[Records from a dataset]
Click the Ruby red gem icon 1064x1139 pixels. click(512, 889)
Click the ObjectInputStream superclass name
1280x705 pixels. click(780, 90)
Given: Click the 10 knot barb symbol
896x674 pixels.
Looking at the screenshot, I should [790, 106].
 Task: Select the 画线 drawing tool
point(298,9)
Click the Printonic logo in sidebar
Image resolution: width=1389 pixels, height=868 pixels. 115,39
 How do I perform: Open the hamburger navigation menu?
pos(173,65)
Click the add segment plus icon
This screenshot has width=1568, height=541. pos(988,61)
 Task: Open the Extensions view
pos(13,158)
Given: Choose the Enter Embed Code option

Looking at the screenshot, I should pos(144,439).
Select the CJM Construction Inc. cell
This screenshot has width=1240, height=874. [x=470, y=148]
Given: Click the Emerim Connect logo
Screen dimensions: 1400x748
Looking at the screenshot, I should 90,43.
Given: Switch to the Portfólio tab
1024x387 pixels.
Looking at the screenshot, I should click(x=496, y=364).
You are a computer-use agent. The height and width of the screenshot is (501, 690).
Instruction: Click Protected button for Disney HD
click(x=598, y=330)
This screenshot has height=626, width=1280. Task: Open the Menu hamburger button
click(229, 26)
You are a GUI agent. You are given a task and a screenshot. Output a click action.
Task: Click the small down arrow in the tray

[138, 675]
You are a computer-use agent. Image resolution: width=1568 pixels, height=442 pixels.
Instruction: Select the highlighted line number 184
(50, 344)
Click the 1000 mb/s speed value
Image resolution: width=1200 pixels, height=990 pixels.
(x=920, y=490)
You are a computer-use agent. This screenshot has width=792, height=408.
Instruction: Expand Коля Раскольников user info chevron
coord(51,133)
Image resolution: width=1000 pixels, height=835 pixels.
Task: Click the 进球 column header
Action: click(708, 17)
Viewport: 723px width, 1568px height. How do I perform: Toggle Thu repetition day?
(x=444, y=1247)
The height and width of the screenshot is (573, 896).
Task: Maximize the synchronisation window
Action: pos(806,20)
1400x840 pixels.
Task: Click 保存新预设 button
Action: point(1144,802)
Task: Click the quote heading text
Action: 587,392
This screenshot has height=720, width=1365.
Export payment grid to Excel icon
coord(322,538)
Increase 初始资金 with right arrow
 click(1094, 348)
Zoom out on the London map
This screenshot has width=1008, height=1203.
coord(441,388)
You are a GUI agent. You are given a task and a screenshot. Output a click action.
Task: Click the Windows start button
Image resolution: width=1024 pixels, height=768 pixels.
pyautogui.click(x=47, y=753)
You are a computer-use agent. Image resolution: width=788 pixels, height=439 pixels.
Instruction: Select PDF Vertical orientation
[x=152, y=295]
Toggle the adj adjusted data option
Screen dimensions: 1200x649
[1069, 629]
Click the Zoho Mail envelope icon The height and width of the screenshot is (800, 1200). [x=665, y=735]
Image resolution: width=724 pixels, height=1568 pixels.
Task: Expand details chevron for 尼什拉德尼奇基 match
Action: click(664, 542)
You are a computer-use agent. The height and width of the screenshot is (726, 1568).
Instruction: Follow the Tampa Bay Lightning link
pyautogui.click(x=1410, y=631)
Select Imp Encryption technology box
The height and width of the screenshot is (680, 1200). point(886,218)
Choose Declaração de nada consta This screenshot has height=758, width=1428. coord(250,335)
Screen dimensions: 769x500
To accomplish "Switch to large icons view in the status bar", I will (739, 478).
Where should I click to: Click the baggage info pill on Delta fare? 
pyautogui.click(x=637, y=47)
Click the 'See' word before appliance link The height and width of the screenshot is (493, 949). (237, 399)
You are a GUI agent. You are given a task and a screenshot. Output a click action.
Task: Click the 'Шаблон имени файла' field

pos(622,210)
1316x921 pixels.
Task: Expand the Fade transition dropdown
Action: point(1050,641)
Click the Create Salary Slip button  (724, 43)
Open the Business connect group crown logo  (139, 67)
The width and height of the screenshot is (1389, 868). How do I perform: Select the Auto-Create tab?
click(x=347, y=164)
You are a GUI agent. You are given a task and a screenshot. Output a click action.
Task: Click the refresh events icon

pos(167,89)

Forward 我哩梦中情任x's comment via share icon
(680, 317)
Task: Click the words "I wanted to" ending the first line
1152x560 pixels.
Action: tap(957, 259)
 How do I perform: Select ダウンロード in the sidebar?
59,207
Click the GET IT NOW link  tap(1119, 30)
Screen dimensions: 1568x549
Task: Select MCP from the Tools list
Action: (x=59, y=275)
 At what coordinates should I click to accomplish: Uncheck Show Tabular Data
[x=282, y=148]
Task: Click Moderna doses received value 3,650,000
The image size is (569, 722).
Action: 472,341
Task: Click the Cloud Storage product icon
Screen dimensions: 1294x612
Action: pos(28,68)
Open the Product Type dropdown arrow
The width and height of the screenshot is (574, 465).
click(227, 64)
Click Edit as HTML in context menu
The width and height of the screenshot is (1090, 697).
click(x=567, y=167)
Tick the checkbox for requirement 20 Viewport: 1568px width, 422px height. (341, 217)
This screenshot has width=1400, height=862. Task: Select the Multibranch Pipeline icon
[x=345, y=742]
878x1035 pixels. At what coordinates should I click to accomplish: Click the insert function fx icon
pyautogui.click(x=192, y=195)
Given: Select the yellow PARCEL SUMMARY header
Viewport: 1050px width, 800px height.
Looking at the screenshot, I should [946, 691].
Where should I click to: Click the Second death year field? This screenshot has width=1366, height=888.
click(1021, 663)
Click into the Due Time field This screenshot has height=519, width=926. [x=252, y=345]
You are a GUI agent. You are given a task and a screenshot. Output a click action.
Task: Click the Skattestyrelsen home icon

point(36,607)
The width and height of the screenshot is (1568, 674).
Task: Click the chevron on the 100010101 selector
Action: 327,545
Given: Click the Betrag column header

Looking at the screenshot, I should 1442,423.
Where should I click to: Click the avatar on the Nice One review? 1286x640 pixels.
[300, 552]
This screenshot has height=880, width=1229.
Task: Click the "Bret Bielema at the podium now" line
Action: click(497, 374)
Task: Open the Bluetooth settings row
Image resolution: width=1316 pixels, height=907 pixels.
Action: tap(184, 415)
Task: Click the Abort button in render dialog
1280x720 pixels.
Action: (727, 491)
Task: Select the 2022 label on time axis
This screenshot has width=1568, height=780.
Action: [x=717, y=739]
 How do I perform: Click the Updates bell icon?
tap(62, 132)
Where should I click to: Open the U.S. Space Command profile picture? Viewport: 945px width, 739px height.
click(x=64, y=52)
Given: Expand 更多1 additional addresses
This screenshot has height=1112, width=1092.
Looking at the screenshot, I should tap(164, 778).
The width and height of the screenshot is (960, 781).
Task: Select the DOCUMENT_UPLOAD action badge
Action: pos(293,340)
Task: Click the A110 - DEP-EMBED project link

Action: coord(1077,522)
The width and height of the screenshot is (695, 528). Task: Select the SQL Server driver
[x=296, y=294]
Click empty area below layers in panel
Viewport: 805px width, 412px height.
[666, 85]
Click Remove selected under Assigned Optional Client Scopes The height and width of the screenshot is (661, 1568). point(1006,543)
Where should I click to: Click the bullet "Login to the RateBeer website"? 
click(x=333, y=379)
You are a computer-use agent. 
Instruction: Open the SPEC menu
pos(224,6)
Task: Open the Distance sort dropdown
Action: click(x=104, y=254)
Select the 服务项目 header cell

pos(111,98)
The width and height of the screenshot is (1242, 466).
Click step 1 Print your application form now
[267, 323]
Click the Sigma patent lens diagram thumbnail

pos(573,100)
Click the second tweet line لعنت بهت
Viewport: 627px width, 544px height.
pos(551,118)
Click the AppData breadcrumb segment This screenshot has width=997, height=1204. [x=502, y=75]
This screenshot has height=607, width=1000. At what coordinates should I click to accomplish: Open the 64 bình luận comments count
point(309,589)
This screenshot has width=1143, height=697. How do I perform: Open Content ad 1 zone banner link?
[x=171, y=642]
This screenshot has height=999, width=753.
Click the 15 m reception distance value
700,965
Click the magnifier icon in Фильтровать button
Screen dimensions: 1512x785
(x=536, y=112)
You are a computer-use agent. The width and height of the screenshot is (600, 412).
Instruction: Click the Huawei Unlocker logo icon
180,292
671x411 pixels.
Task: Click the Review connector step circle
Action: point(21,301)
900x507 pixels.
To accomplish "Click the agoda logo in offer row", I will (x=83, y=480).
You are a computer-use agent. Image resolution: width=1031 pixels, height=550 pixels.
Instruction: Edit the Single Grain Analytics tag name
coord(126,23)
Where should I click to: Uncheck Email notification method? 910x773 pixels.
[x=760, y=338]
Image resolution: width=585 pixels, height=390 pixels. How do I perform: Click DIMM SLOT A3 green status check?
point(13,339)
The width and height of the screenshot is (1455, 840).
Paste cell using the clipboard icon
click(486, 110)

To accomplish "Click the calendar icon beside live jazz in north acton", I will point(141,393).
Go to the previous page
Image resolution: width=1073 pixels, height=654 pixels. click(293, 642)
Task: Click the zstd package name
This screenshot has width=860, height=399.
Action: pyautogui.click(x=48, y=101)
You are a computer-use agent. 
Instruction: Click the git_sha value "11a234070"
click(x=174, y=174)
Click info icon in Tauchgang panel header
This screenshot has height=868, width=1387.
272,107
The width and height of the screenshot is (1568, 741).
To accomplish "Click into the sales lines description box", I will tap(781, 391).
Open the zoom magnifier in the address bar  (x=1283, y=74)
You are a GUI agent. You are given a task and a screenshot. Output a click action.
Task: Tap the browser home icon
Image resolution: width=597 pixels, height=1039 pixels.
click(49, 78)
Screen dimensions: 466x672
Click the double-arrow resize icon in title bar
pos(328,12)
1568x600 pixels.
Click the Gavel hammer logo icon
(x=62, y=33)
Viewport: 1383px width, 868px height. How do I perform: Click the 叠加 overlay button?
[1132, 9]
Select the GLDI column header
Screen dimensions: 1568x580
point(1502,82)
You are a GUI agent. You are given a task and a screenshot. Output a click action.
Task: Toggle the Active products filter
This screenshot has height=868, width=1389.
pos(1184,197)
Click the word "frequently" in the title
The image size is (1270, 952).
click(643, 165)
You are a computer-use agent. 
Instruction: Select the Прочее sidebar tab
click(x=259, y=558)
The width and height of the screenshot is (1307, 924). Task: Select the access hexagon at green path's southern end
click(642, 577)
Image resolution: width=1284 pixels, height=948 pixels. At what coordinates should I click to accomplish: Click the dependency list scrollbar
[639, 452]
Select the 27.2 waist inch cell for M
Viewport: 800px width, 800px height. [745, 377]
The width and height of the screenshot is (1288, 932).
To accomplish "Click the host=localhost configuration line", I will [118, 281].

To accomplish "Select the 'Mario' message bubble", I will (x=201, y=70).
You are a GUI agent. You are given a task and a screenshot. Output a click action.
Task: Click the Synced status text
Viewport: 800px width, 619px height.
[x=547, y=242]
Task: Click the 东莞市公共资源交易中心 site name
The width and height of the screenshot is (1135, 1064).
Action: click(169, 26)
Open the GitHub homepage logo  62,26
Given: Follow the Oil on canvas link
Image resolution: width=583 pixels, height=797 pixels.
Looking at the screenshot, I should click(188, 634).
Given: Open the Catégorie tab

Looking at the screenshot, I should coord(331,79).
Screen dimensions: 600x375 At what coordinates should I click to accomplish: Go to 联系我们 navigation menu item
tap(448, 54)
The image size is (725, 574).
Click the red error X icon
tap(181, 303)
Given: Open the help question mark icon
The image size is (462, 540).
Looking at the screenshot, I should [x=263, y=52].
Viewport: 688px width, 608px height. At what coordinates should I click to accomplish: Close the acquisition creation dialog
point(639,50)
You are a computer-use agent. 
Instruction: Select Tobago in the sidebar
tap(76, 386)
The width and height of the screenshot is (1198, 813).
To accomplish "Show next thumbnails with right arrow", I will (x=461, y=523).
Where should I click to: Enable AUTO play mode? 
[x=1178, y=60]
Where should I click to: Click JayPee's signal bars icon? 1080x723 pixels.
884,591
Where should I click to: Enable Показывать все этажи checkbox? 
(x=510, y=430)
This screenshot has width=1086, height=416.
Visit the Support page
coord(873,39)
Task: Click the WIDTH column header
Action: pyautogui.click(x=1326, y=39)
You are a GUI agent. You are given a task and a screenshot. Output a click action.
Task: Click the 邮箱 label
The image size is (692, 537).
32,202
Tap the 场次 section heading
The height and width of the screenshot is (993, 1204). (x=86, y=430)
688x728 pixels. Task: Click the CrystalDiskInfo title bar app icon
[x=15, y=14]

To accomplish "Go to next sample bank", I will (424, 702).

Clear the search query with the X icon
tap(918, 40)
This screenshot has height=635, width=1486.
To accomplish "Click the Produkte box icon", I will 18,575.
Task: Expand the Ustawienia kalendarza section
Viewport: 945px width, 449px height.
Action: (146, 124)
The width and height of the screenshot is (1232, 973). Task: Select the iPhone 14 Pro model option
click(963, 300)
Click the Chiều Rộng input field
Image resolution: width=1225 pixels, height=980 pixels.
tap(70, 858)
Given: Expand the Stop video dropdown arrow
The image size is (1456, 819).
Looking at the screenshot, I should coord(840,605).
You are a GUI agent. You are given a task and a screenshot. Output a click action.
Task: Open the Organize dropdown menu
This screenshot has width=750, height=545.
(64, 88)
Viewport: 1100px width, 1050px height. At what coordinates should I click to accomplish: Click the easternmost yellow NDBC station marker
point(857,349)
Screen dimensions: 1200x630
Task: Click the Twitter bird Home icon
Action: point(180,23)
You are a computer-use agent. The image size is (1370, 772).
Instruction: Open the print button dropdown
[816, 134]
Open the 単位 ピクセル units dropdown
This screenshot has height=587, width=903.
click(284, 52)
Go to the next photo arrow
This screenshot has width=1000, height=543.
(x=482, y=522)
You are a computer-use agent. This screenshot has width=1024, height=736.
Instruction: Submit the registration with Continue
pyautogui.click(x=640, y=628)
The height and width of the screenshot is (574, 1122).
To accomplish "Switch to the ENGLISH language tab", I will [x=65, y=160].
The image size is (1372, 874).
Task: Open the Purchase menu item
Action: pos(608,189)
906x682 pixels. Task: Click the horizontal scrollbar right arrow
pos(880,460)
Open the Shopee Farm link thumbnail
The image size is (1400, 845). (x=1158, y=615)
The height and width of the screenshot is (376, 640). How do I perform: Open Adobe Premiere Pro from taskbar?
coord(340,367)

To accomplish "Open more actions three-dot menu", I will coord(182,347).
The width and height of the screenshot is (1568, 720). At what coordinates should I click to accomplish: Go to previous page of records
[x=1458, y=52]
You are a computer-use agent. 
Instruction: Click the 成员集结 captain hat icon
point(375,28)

Your goal | Return only the part of the records above that opens with the line containing "Task: Select the 2022 label on time axis" and closes with the line containing "Given: Expand 更多1 additional addresses", ends included.

Output of the exercise |
Task: Select the 2022 label on time axis
This screenshot has width=1568, height=780.
Action: [x=717, y=739]
 How do I perform: Click the Updates bell icon?
tap(62, 132)
Where should I click to: Open the U.S. Space Command profile picture? Viewport: 945px width, 739px height.
click(x=64, y=52)
Given: Expand 更多1 additional addresses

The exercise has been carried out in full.